L'absence de douleur était un signe suspect :
telle était la pratique d'époque des procès en sorcellerie.
Rouen héritait d'une Inquisition rodée. Après six mois de prison vécus dans des conditions atroces, elle est déclarée vertueuse et devient servante au service de l'évêché de Coutances. Elle se croit toujours possédée, car « à son époque, dans le contexte de la polémique avec les protestants, mettre en doute la réalité d'une possession pouvait être interprété comme un manque de foi ». On devine l'effet pervers qui peut s'ensuivre.
A vingt-cinq ans, le 8 décembre 1615, elle accepte héroïquement un « échange de volonté » (ce qui peut être comparé à la prise en charge par Surin d'âmes en perte). Trop volontaire, elle vit le désespoir des damnés qui sont les objets de « l'Ire de Dieu » et connaît deux épisodes terribles qu'elle nomme « l'Enfer » (1617-1619) et « le Mal de douze ans » (1622-1634) : « Elle dit qu'une des plus grandes peines des damnés, c'est l'ennui qui est si grand que les heures leur semblaient des siècles ». (V 2.4 )
Sortant lentement de cette nuit, elle vivra encore vingt-deux années.
Sur ordre de l'évêque, le père Eudes l'exorcise « en grec » en 1641.
Puis elle deviendra la conseillère d'un grand nombre de visiteurs.

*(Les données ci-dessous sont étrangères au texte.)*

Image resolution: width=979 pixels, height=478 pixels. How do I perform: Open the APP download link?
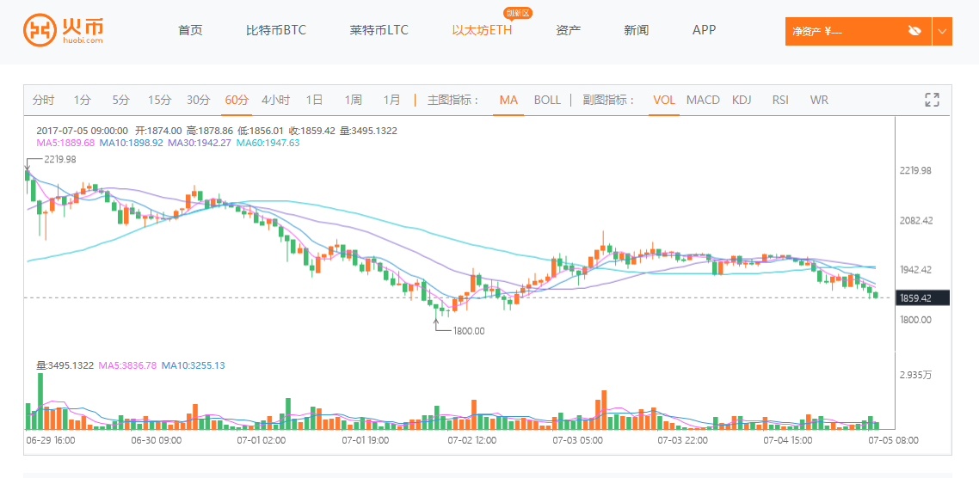[x=704, y=30]
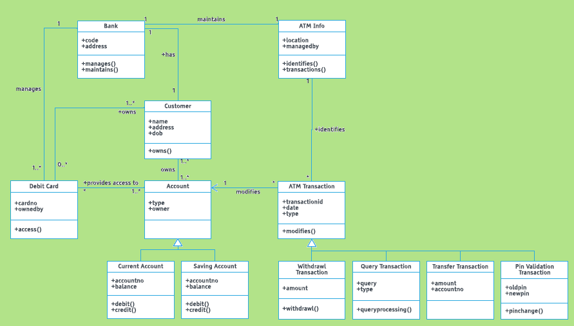
Task: Select the '+provides access to' label
Action: 111,183

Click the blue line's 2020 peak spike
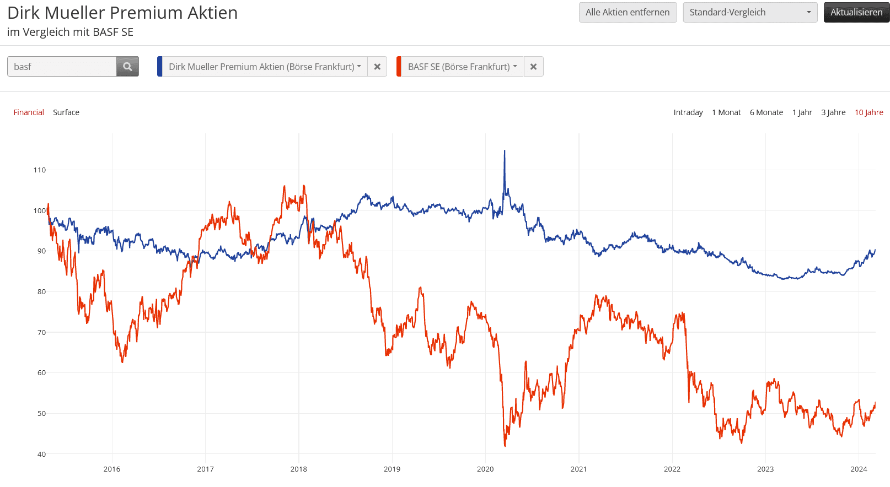click(x=504, y=151)
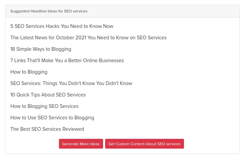Select the 'How to Blogging' headline
The image size is (249, 158).
(x=29, y=72)
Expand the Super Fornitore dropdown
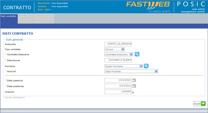Image resolution: width=208 pixels, height=113 pixels. point(124,66)
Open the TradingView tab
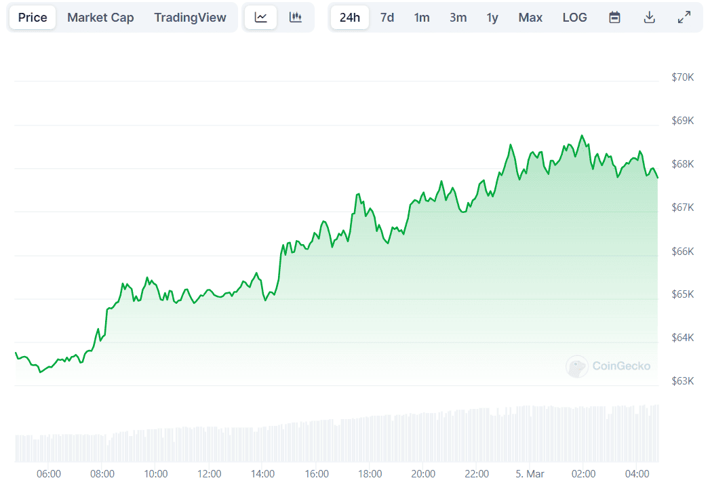Viewport: 710px width, 493px height. [190, 18]
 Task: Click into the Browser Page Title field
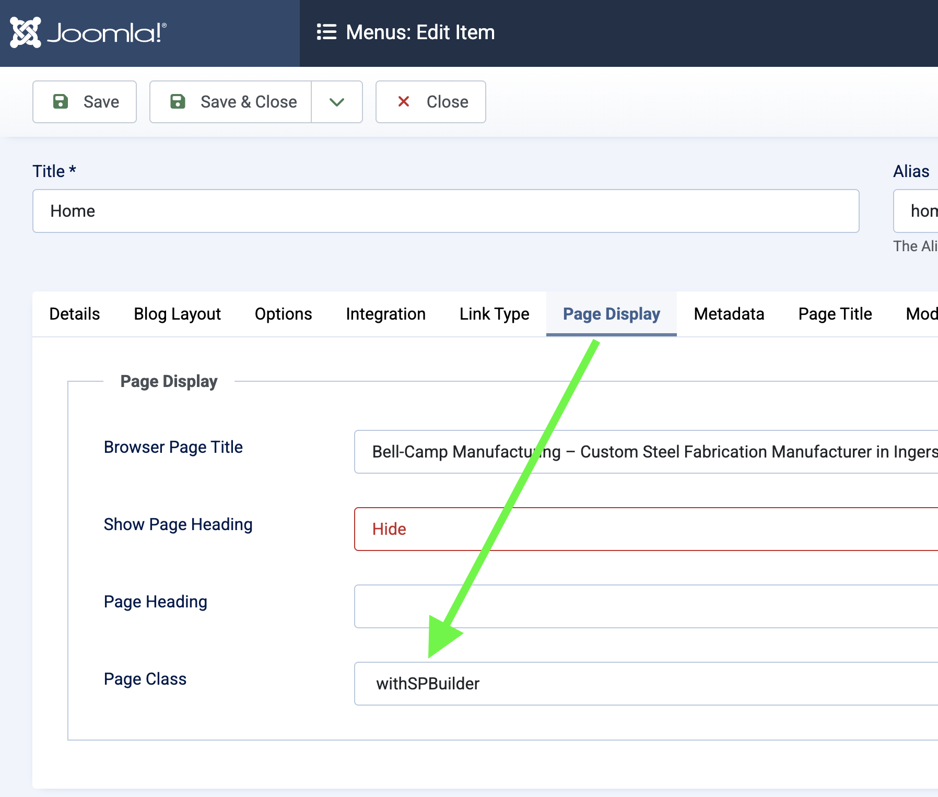(x=646, y=452)
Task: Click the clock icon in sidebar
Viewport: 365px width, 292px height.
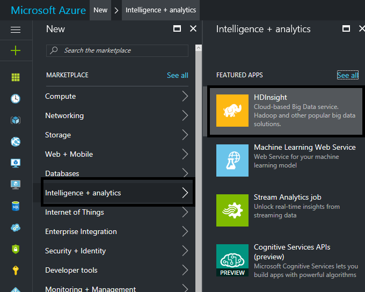Action: [x=16, y=99]
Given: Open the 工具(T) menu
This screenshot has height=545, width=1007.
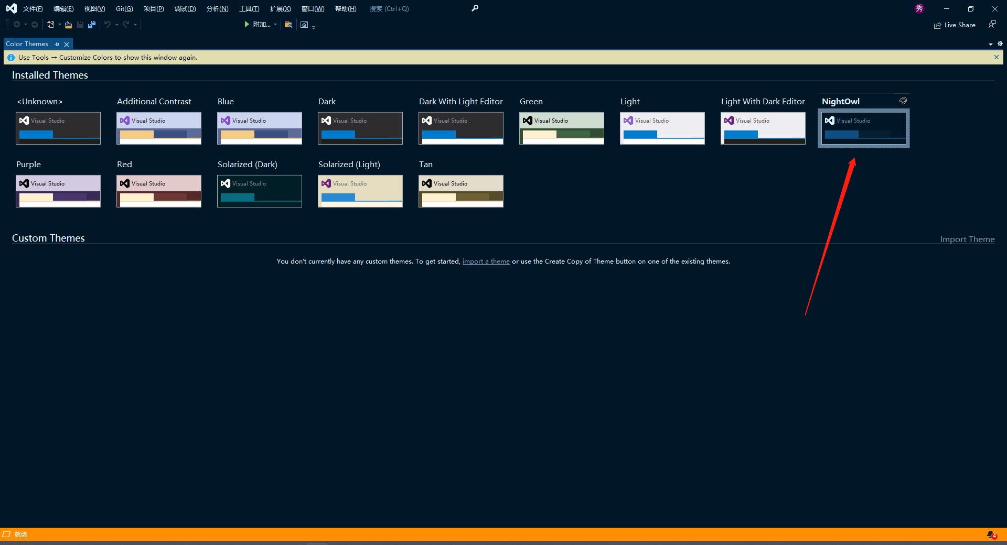Looking at the screenshot, I should pyautogui.click(x=249, y=9).
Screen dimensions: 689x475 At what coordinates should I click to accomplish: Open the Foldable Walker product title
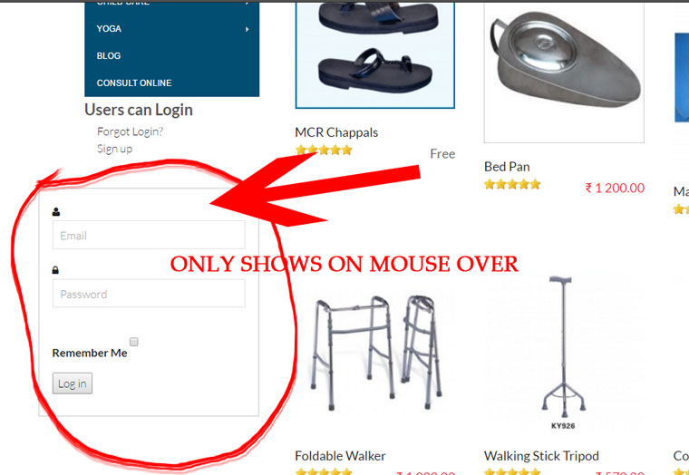click(340, 456)
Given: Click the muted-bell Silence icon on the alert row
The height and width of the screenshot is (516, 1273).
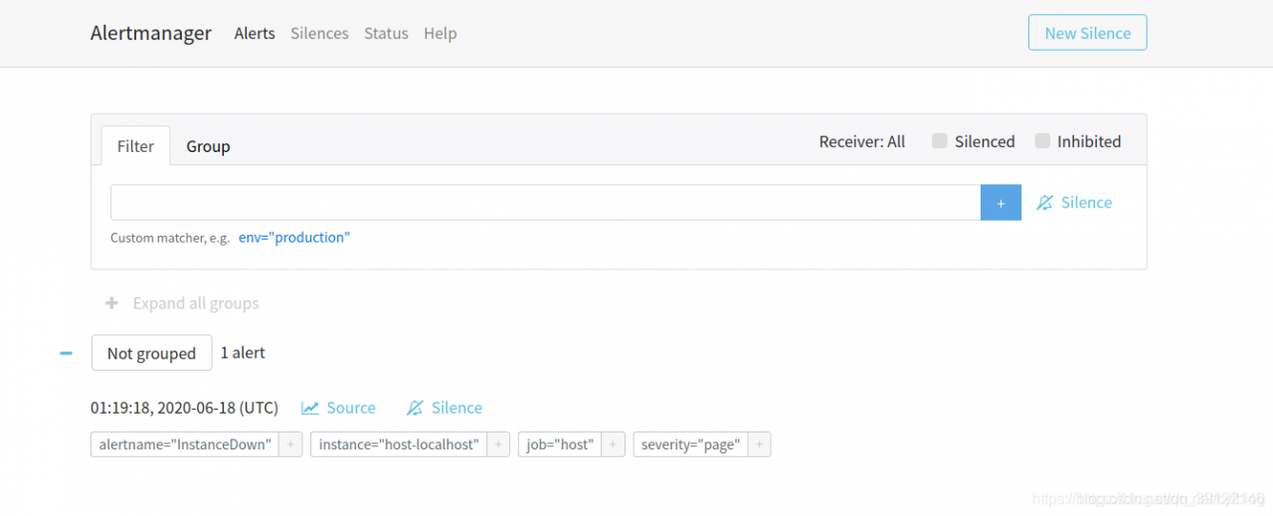Looking at the screenshot, I should tap(416, 408).
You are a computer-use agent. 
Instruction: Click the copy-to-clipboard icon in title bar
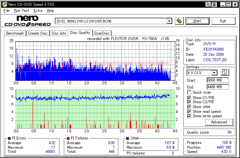click(208, 4)
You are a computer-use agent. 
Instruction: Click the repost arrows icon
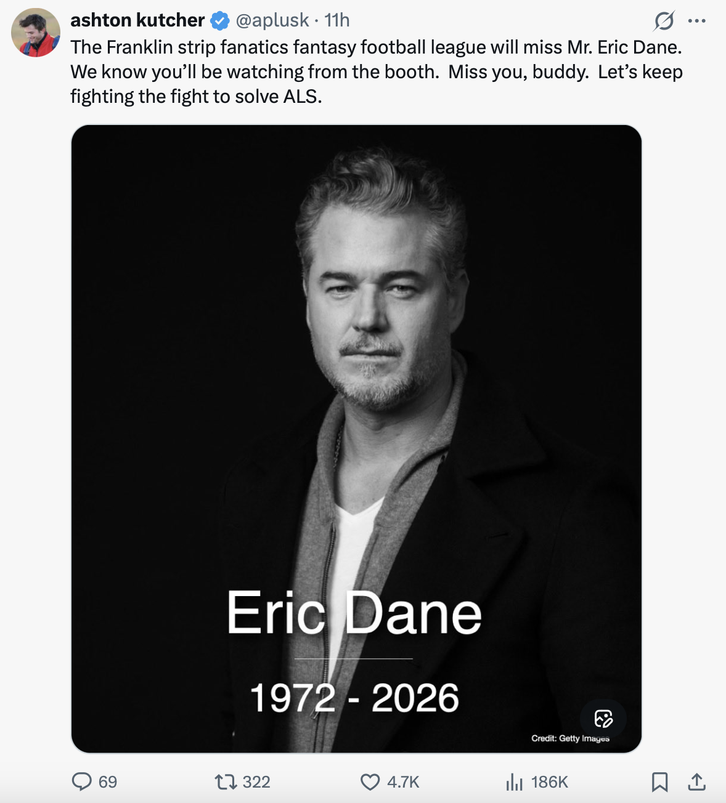point(226,782)
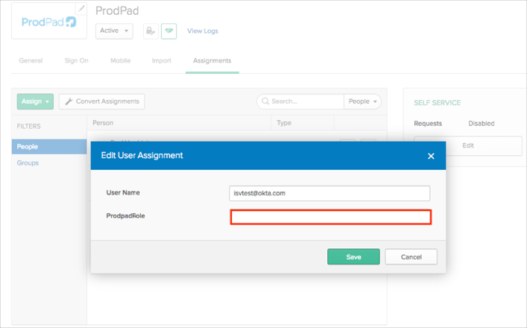Open the Active status dropdown

pyautogui.click(x=115, y=31)
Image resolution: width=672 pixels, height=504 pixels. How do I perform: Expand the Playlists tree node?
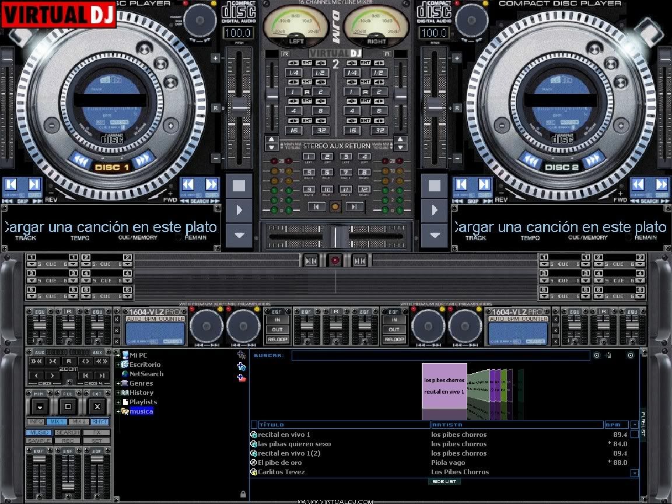(x=118, y=402)
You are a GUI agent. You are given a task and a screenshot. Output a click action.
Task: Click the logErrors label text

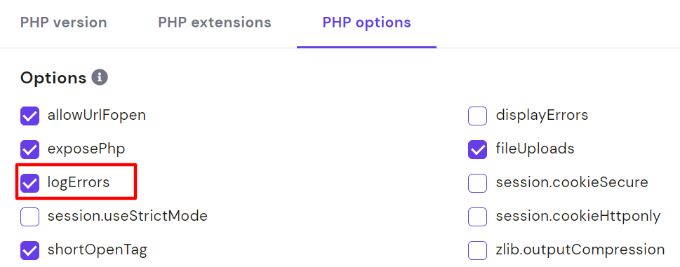[79, 183]
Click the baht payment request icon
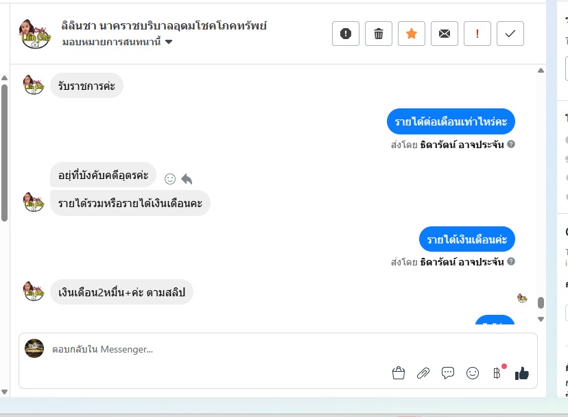Viewport: 568px width, 417px height. coord(497,373)
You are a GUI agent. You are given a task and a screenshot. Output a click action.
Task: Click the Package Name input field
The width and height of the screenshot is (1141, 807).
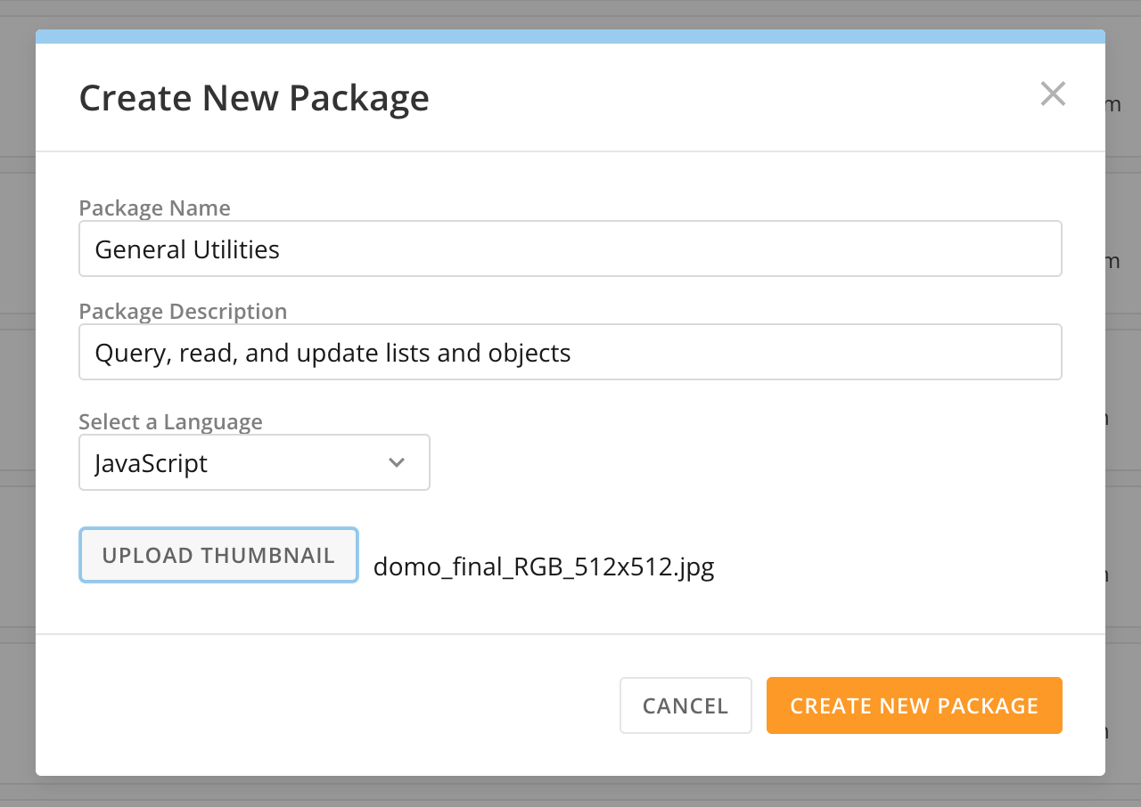pyautogui.click(x=571, y=249)
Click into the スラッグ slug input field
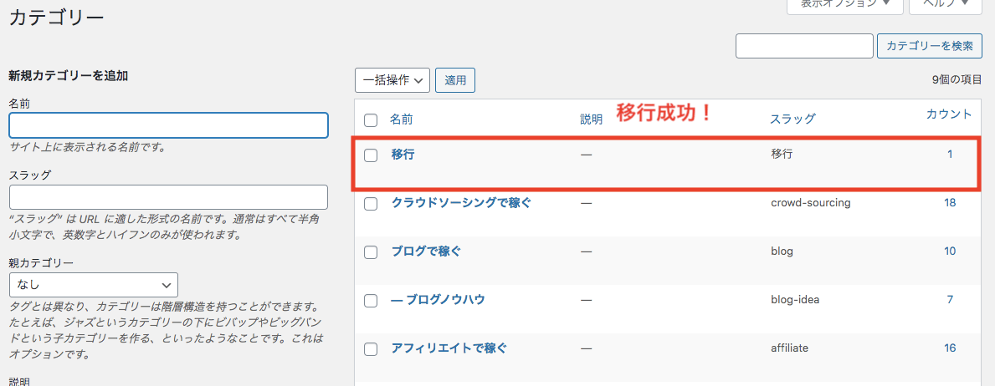Screen dimensions: 995x386 168,197
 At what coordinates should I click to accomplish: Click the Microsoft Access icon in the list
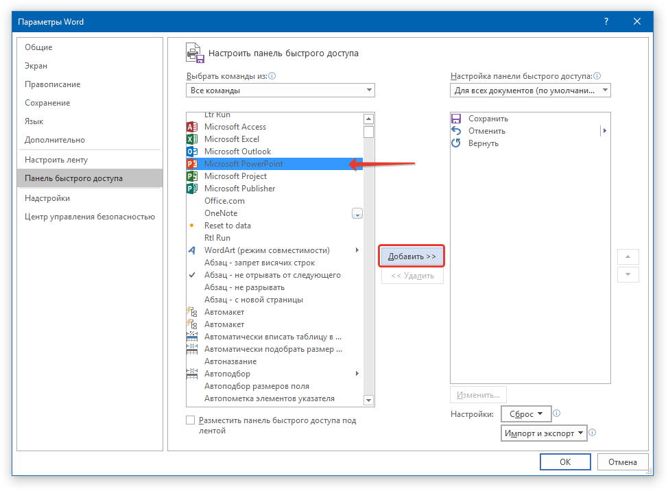tap(192, 127)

Ainsi « l'an 1653, au mois de juin, quelques personnes de piété étant venues voir
la soeur Marie pour la consulter sur plusieurs difficultés qu'ils avaient touchant la voie par laquelle Dieu les faisait marcher, qui était une voie de contemplation, ils demeurèrent quinze jours à Coutances, la voyant tous les jours et conférant avec elle sur ce sujet, deux, trois, quatre, et quelquefois cinq heures par jour. »
D'une grande sagesse, elle évoque pour eux la diversité des chemins spirituels :
« Ce n'est pas à nous de choisir cette voie et nous ne devons pas y entrer de nous-mêmes et par notre mouvement. C'est à Dieu de la choisir pour nous et nous y faire entrer. On n'en doit parler à personne pour la leur enseigner car si on y fait entrer des personnes qui n'y soient point attirées de Dieu, on les met en danger et grand péril de s'égarer et de se perdre [.] Il ne faut point s'imaginer qu'il n'y ait que ce chemin qui conduise à l'anéantissement de nous-mêmes et à la perfection. Les uns y vont par la contemplation, les autres par l'action, les autres par les croix, les autres par d'autres chemins. Chaque âme a sa voie particulière. »
« Comme ils voulaient continuer à lui parler, elle leur dit : La porte est fermée, je n'entends plus rien à ce que vous me dites. » , faisant ainsi écho à un Ruusbroec (1293-1381) qui renvoyait parfois ses visiteurs lorsqu'il sentait la grâce d'inspiration absente.